— start Supplied records —
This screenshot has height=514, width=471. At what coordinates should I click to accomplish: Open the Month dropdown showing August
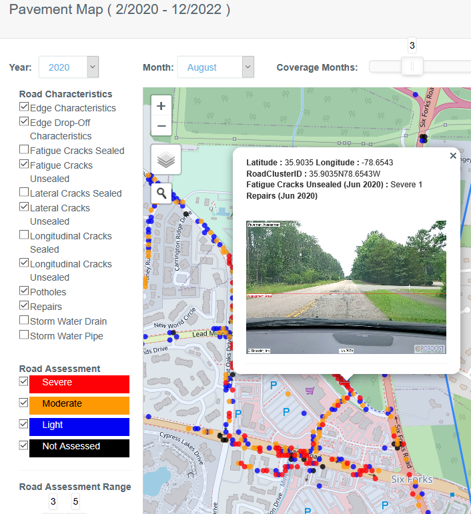coord(215,67)

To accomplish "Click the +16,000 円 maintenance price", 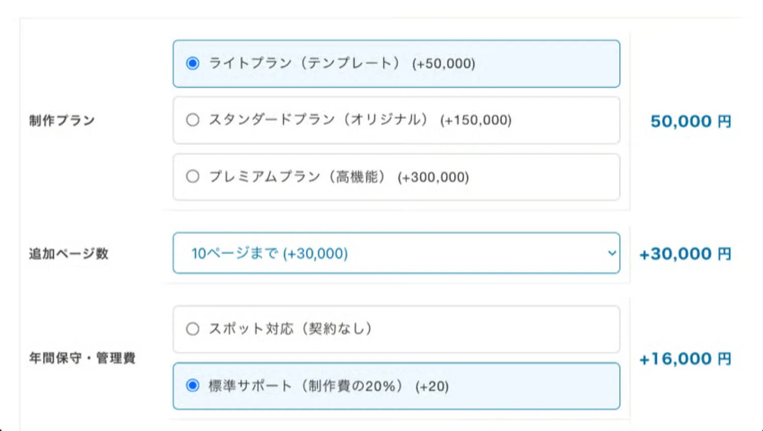I will point(685,359).
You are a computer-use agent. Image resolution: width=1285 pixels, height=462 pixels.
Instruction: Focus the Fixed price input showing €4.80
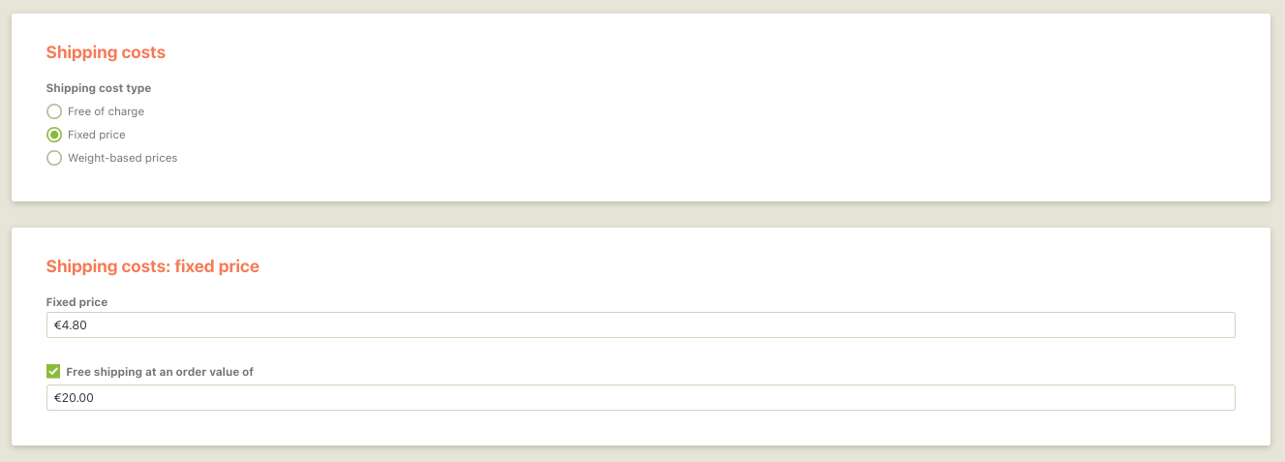(x=640, y=325)
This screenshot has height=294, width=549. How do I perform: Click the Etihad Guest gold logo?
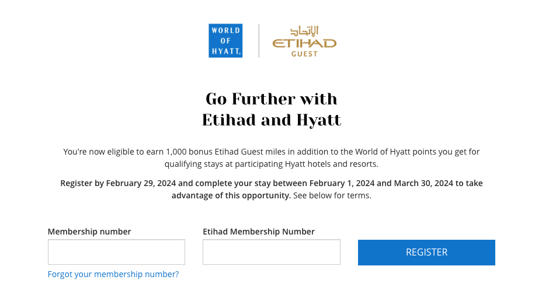tap(304, 41)
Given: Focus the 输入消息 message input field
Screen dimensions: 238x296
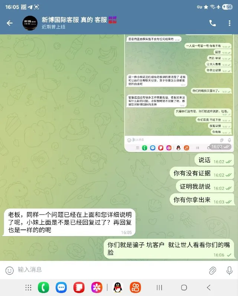Looking at the screenshot, I should pos(112,270).
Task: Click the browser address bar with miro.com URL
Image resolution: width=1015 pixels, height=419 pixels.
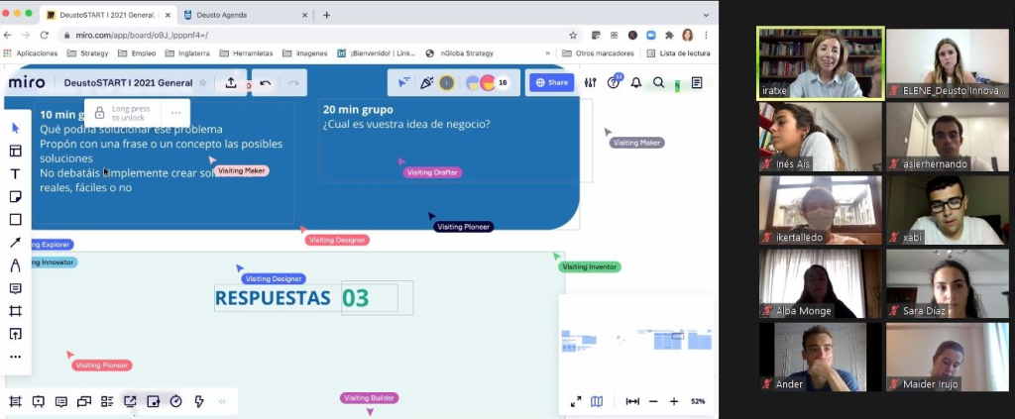Action: (297, 35)
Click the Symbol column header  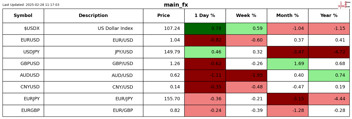23,16
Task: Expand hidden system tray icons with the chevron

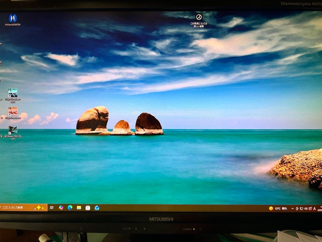Action: (292, 208)
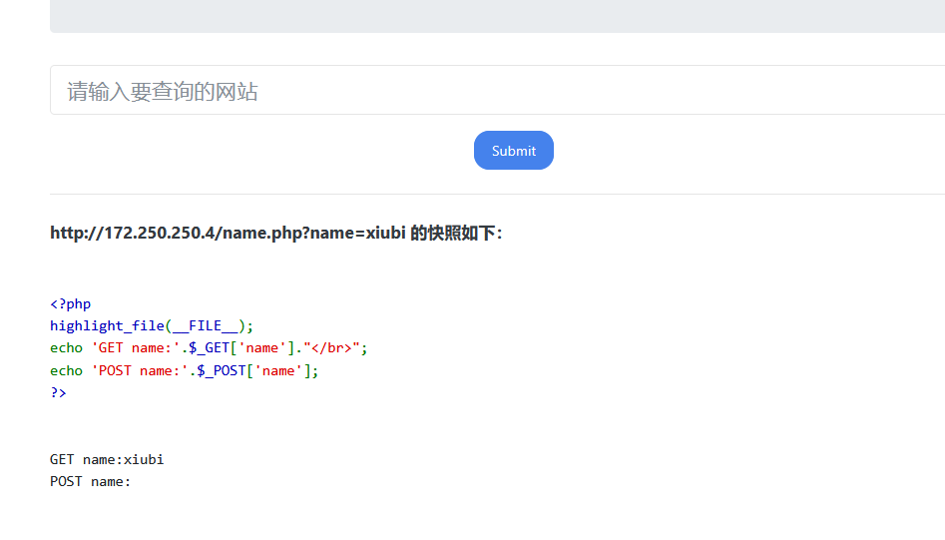Click the xiubi value in the output
The image size is (945, 540).
[x=144, y=460]
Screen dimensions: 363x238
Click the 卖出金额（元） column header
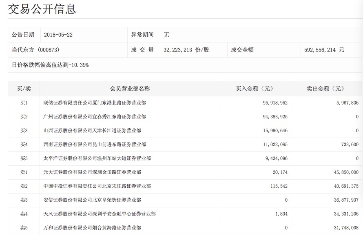[x=325, y=89]
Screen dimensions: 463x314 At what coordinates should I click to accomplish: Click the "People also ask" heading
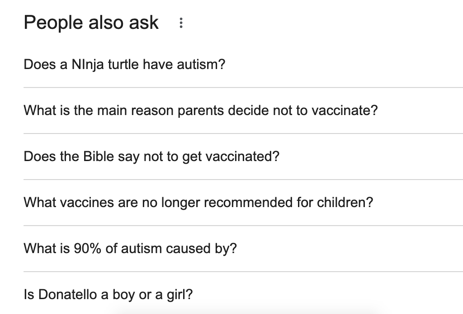[x=91, y=23]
— end Supplied records —
Starting with the line that holds "Screen dimensions: 463x314" and going on through the end of the items, write those lines again with "heading" swapped for "title" and nothing else altered. Omit the pictures.

Screen dimensions: 463x314 At what coordinates should I click to accomplish: Click the "People also ask" title
[x=91, y=23]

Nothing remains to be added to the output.